Ensuite, j’ai fait la connaissance de Maxime Jourdan, par le biais du Grenoble Université Club, mon club de ski. Le haut niveau n’est pas le plus important, il faut avant tout que la personne sache bien skier, connaisse le fonctionnement des compétitions et sache ce qu’est un slalom ou un géant. Avec Maxime on a commencé comme ça ! Il avait une expérience de la compétition, c’est un passionné Il a eu envie de rendre service à ce moment-là, ça a bien marché et notre projet a pris forme. Plus tard, Valentin Giraud-Moine est venu se joindre à nous. Je ressentais le besoin de trouver un second guide, au cas où il y ait un souci avec mon premier guide, ce qui a été appuyé par mon coach et par la fédération, et puis j’ai eu l’opportunité d’envoyer un message à Valentin. Il a accepté. Après, nous avons dû trouver une organisation, pour que chacun ait sa place et accepte, quelque part, de « jouer un rôle pour moi ». Aujourd’hui les tâches sont divisées : Maxime se concentre sur la technique avec moi, et Valentin sur la descente – il m’apporte son expérience et ses connaissances en vitesse, sachant qu’il a atteint un excellent niveau international en ski, avant de mettre fin à sa carrière en 2017 suite à un accident. Il a aussi réussi le challenge de revenir aujourd’hui à un niveau très bon.
Quel est exactement le rôle du guide ? Quelles sont les règles à respecter ?
Hyacinthe Deleplace : Le guide a pour rôle d’ouvrir la voie, devant moi, déjà parce que je ne vois pas ou peu les portes. Contrairement à ce qui se fait en athlétisme, il n’y a pas de lien car ce serait trop dangereux. On travaille avec une connexion par la voix, avec micro et oreillettes, comme si on se parlait au téléphone. En plus des trajectoires, il m’indique donc les difficultés et je lui fais des retours. Il faut toutefois que ça reste concis, pour que l’on puisse aussi bien se concentrer sur le ski.
Concernant les règles, je n’ai pas le droit de toucher mon guide pour qu’il avance plus vite, ni de passer devant lui, sauf entre la porte d’arrivée et l’arrivée.
Pouvez-vous nous dire quelques mots sur les championnats du monde des parasports d’hiver auxquels vous venez de participer ?

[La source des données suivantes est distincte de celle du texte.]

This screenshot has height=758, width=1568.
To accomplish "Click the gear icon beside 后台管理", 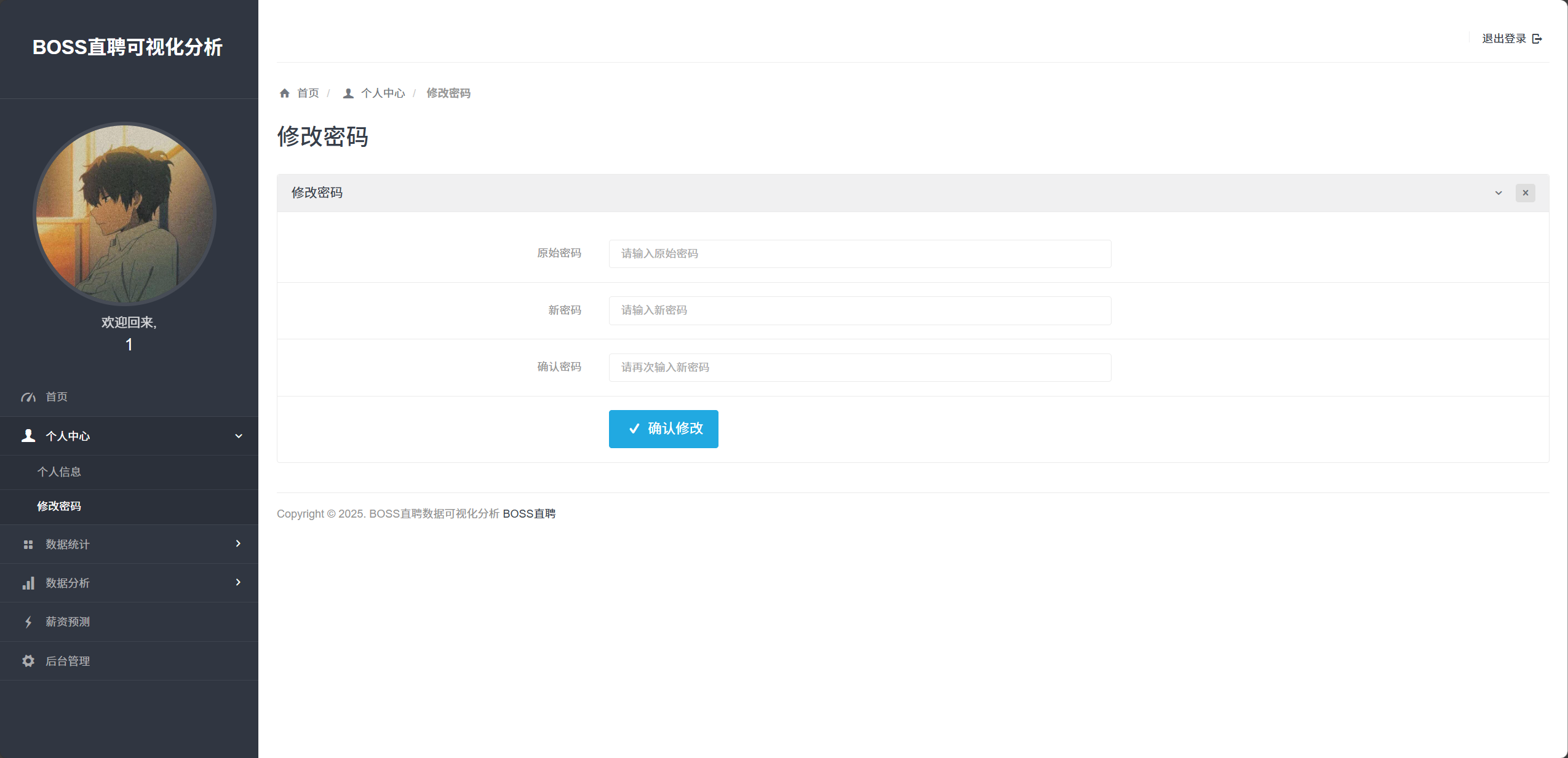I will (28, 661).
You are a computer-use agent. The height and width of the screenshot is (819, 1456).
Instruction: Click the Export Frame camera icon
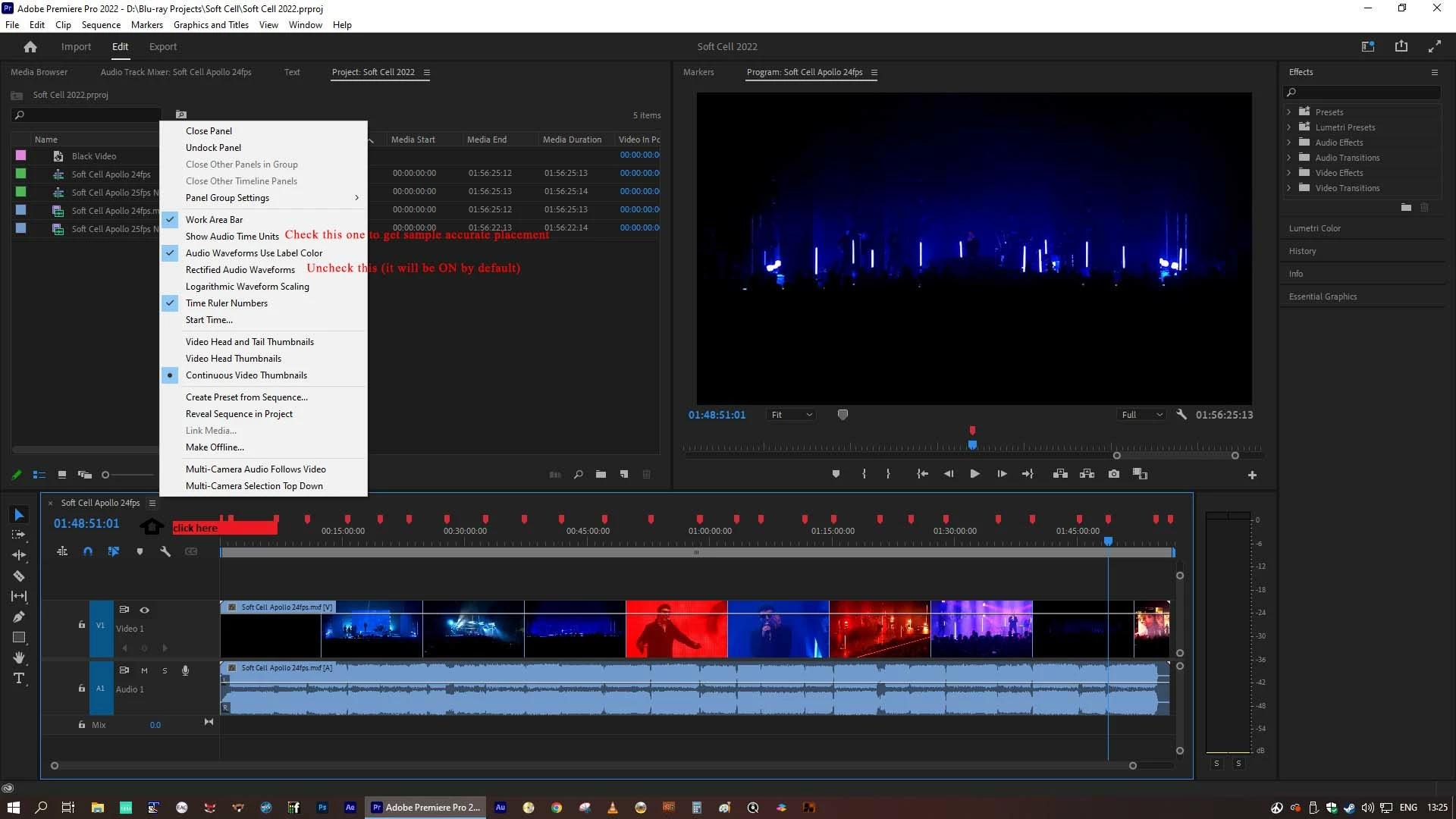1113,474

Hyacinthe Deleplace : C’était une première pour moi et ça s’est très bien passé avec ces quatre médailles et trois titres. Ça valide un peu tout le travail qu’on a fait jusqu’ici, avec tout le monde, et c’est du positif pour continuer à progresser en vue des Jeux Paralympiques.
Avez-vous tiré des enseignements de cette compétition pour votre préparation ?
Hyacinthe Deleplace : Tout à fait. Il y a des choses à en tirer. On apprend toujours, dans la défaite et même dans la victoire. Le slalom où j’ai fini 5e, reste un challenge, et il faut savoir reconnaître qu’on ne peut pas toujours gagner partout. Chaque compétition est très différente et je sais que j’apprendrai encore beaucoup à chaque fois.
Quant au collectif, il a grandi peu à peu et aujourd’hui on a l’une des plus grosses équipes du circuit. Du coup, cela crée vraiment une émulation dans le groupe, toutes ces performances, ces entraînements qu’on fait ensemble, cette vie commune car on passe vraiment beaucoup de temps ensemble.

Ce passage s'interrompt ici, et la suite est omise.